Il faut souligner que la véritable fraude surviendra après que la victime a offert ses identifiants. Ces arnaqueurs sont prêts à tout inventer pour obtenir vos identifiants. Ce n’est pas la première fois que de petits filous cherchent à flouer des personnes pour obtenir leurs codes ainsi que leurs identifiants. D’autres ont choisi de proposer leur aide pour faciliter ou accélérer une démarche administrative moyennant finance. Ils ciblent ceux qui sont impatients de recevoir une carte grise, un acte de naissance ou un papier d’identité.

Soyez vigilant

La DGCCRF en appelle à la vigilance de tout un chacun. Ils ont même fait cette annonce sur Twitter :

« Notre service n’appelle jamais un consommateur qui ne l’a pas d’abord sollicité. Les répondants ne vous demanderont pas de consulter instantanément votre compte ni de communiquer un code SMS/votre numéro de carte bancaire. »

La Direction générale de la Concurrence, de la Consommation et de la Répression des fraudes appelle également qu’il existe des sites qui copient l’apparence de la sienne pour duper les internautes. Soyez attentif aux sites internet que vous ouvrez, restez à l’affût du moindre détail suspect. Ne donnez jamais vos coordonnées personnelles, encore moins vos identifiants bancaires.

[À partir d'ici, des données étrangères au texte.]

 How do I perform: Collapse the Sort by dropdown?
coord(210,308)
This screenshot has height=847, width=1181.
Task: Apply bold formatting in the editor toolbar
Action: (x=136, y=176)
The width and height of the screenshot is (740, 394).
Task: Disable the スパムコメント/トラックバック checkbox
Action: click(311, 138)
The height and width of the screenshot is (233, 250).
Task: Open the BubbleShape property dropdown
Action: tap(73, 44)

L’arnaque à la carte vitale

Outre l’arnaque téléphonique, une autre arnaque fait fureur en ce moment. Cette fois-ci, tout commence non par un appel, mais avec un SMS. En effet, la victime reçoit un message avec un lien menant sur le site d’Ameli, de la Sécurité sociale. En cliquant sur le lien en question, vous serez invité à indiquer votre adresse afin de vous faire parvenir une nouvelle carte vitale. Bien évidemment, à ce moment-là, vous serez étonné puisque vous n’aviez jamais demandé une nouvelle carte.

Si vous avez consenti à recevoir cette carte, les escrocs vous demanderont 0,99 € de frais d’envoi. Pour régler ces frais, on vous demandera de communiquer vos coordonnées. Même si vous faites tout ce qu’il vous demande, aucune carte ne vous sera livrée.

Si vous vous dites que le vol d’un montant de 0,99 € ne changera pas le cours de votre vie, sachez que vous êtes loin du compte. Les arnaqueurs ne vous ont pas seulement volé cette somme symbolique, ils ont surtout obtenu vos coordonnées bancaires. Une fois en leur possession, ces coordonnées leur permettront d’effectuer des achats en ligne à vos frais.

En ce qui concerne l’accord du titulaire du compte, les voleurs ont déjà une parade. Ces derniers ont des complices qui se font passer pour des conseillers bancaires. Ils auront la tâche d’appeler les véritables propriétaires de ces comptes. Ces faux conseillers demanderont à leurs victimes de valider les opérations en cours, prétextant un essai technique tout en disant au client qu’il sera remboursé. Ce qui ne sera jamais le cas.

« Ce qui fait un petit peu peur, c’est que ce n’est plus un call center basé en France ou à l’étranger, puisqu’il faut un niveau de technicité un peu plus important pour usurper le numéro de téléphone des banques », constate Jérôme Nodin, directeur général du site d’aide aux victimes cybermalveillances.gouv.fr.

Pour conclure, notons que le service public ne vous demandera jamais de l’argent en échange d’une prestation. Soyez donc vigilant et ne communiquez jamais vos coordonnées bancaires aux personnes qui vous appellent.